The Web server that you intend to fetch Web pages from may use a character set that is different from that of your database. In that case, specify the url_charset as the Web server character set so that the characters that need to be escaped are escaped in the target character set. For example, a user of an EBCDIC database who wants to access an ASCII Web server should escape the URL using US7ASCII so that a space is escaped as %20 (hex code of a space in ASCII) instead of %40 (hex code of a space in EBCDIC). 
                        
This function does not validate a URL for the proper URL format.
269.4.2 UNESCAPE Function
This function unescapes the escape character sequences to its original form in a URL, to convert the %XX escape character sequences to the original characters.
                     
Syntax
UTL_URL.UNESCAPE (
   url            IN VARCHAR2 CHARACTER SET ANY_CS,
   url_charset    IN VARCHAR2 DEFAULT utl_http.body_charset)
                  RETURN VARCHAR2;Parameters
Table 269-4 UNESCAPE Function Parameters
| Parameter | Description | 
|---|---|
| 
 | The URL to unescape | 
| 
 | After a character is unescaped, the character is assumed to be in the  | 
Usage Notes
The Web server that you receive the URL from may use a character set that is different from that of your database.

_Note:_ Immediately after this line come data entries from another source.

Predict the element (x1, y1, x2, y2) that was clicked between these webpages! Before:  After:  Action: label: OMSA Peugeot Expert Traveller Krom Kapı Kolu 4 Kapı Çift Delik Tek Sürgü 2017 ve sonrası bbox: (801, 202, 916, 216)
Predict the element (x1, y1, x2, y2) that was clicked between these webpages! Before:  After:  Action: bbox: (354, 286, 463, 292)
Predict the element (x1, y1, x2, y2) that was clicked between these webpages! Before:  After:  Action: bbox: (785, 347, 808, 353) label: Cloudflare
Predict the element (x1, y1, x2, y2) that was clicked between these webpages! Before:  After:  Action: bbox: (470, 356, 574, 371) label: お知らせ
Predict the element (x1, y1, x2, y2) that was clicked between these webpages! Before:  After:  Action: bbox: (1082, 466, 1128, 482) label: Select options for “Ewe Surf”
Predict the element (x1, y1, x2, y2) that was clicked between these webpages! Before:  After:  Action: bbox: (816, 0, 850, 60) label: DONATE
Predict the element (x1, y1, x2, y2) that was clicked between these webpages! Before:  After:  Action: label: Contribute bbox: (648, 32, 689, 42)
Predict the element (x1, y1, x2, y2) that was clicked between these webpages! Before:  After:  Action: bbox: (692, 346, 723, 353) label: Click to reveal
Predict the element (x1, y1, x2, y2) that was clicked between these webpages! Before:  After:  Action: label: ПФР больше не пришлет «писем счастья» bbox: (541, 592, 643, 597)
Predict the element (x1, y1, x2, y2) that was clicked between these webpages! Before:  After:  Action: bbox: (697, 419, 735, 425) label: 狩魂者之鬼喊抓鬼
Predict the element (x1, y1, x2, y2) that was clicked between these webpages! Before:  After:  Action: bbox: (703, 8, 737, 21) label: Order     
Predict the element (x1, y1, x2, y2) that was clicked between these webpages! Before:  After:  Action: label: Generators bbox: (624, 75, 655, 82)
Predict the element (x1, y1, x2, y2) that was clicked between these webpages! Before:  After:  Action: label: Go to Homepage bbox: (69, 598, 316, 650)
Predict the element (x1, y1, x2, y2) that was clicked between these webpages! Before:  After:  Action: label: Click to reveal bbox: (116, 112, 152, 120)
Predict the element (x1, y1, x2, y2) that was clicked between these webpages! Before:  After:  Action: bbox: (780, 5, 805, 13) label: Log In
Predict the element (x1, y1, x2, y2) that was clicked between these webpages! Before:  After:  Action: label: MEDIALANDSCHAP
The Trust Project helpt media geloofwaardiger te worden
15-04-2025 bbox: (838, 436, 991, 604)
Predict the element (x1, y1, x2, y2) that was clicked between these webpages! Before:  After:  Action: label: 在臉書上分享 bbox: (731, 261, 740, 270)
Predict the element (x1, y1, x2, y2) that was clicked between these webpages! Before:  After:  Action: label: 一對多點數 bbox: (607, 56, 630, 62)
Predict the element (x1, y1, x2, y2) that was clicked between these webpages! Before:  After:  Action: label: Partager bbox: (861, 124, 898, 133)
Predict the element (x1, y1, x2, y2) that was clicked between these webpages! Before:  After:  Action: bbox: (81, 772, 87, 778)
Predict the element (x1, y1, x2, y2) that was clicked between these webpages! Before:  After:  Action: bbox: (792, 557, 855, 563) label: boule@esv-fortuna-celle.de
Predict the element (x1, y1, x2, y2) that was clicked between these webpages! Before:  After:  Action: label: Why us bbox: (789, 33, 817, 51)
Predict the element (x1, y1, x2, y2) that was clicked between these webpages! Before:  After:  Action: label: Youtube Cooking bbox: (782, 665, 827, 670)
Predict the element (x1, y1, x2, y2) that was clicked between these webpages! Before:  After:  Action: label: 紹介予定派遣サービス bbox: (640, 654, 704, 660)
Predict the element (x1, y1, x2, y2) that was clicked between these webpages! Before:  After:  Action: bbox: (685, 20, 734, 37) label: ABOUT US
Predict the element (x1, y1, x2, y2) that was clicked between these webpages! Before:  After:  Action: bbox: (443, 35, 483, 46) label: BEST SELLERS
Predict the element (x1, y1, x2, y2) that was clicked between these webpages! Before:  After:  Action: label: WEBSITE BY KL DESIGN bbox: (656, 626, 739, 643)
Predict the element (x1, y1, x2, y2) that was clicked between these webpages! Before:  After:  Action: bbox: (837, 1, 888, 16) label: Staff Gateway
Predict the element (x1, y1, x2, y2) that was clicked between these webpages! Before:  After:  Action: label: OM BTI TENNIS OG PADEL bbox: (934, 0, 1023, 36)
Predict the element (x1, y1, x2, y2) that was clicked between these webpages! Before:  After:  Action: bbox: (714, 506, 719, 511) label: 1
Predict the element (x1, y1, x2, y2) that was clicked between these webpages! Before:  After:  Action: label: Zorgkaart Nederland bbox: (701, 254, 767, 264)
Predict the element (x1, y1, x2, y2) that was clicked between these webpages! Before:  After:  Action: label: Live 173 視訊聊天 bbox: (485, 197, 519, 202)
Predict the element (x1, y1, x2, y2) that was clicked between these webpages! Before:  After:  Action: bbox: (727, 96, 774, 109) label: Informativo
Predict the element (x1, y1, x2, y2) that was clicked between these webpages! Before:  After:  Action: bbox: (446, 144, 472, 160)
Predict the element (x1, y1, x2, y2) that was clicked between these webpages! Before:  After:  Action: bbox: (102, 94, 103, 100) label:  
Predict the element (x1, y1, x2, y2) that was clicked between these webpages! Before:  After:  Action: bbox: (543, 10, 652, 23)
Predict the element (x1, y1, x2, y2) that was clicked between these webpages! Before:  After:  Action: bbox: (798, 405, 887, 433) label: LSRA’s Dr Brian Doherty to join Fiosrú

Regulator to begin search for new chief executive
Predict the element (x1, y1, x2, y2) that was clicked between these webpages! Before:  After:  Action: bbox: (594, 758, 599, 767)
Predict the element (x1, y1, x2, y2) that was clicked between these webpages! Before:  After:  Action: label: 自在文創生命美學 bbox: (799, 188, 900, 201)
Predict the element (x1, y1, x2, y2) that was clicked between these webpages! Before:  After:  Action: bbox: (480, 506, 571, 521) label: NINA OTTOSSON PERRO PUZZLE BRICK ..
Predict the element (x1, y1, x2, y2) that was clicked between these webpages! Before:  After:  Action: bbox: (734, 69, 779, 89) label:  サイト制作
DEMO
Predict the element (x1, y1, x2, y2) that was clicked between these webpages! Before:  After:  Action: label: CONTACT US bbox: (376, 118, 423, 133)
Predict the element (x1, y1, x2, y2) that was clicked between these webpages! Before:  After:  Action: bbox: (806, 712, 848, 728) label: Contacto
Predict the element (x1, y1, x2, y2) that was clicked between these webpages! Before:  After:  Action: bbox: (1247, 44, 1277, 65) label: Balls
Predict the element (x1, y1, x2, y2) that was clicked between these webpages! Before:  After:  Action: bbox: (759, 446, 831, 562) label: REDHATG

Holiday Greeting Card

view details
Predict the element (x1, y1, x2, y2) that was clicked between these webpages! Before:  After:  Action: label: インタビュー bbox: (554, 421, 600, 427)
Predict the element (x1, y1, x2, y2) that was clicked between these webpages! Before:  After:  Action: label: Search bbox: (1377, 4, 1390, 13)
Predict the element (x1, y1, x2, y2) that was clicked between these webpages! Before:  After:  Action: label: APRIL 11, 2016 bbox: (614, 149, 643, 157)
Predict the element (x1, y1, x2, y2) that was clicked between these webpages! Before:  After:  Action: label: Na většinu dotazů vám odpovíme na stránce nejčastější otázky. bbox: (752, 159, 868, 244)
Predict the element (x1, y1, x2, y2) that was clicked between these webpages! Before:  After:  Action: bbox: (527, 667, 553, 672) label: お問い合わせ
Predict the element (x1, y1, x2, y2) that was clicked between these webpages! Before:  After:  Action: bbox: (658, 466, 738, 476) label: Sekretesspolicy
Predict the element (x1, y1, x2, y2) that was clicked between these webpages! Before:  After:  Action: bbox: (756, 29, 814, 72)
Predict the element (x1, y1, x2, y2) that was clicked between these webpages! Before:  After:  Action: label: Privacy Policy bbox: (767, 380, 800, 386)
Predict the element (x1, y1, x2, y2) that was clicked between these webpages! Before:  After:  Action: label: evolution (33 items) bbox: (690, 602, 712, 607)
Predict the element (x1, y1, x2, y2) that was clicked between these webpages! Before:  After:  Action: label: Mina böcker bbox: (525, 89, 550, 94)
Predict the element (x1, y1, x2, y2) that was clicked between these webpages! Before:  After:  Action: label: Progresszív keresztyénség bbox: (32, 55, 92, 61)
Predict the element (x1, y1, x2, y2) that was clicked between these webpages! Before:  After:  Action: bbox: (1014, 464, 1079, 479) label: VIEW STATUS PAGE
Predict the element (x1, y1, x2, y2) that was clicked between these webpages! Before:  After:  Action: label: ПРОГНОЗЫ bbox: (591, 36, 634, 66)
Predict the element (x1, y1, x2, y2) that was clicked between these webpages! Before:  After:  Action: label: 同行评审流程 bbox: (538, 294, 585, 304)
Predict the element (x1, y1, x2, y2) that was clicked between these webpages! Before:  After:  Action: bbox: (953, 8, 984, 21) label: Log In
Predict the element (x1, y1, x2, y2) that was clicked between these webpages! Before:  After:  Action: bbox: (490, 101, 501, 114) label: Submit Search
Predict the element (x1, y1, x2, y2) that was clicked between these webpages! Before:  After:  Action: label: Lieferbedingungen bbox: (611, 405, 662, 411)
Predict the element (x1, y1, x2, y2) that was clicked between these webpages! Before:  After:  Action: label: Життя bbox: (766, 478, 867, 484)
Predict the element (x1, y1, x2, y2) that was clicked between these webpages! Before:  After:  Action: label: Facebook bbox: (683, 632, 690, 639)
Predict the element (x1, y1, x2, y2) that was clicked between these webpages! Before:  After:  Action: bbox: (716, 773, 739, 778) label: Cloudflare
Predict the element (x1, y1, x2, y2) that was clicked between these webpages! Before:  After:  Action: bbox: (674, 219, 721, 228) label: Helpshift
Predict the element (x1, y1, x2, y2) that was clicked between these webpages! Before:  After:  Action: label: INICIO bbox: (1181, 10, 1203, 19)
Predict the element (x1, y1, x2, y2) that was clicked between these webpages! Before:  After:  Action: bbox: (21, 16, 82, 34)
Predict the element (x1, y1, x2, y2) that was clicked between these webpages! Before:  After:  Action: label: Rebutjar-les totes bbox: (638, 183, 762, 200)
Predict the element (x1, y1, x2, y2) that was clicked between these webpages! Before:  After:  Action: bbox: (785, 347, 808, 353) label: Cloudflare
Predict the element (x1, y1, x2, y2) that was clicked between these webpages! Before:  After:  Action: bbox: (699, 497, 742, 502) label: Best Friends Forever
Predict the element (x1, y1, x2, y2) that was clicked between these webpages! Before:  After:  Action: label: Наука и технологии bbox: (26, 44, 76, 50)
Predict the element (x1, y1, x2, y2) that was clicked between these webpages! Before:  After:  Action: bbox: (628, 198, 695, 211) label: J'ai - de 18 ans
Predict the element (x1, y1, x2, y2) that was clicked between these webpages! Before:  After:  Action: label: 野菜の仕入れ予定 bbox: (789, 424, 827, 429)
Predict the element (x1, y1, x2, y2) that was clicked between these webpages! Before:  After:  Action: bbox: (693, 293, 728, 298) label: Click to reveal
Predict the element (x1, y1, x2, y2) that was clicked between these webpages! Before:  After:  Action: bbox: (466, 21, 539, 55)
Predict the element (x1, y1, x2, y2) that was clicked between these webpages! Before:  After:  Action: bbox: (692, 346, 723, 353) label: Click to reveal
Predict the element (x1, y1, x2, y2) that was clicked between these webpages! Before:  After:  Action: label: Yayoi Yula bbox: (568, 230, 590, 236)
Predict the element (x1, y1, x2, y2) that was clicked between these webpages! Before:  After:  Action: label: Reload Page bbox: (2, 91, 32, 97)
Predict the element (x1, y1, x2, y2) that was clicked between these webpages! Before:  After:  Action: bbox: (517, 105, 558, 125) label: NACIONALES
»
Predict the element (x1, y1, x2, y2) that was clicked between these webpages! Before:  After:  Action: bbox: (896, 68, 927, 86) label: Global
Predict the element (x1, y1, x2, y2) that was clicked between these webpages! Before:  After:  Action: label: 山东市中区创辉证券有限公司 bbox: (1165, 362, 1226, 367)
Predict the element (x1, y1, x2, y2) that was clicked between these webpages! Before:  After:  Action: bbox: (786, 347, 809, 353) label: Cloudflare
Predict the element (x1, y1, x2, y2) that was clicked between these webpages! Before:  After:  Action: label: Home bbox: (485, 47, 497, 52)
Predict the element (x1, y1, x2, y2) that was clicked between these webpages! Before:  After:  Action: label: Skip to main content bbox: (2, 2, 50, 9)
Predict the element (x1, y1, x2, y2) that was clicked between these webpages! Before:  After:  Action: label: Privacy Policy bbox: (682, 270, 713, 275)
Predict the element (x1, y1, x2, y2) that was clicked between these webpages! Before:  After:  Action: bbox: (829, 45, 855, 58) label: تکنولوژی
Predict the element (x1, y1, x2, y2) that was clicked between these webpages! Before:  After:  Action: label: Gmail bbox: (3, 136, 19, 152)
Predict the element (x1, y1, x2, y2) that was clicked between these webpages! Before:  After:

In that case, specify the url_charset as the Web server character set so that the characters that need to be unescaped are unescaped in the source character set. For example, a user of an EBCDIC database who receives a URL from an ASCII Web server should unescape the URL using US7ASCII so that %20 is unescaped as a space (0x20 is the hex code of a space in ASCII) instead of a ? (because 0x20 is not a valid character in EBCDIC). 
                        
This function does not validate a URL for the proper URL format.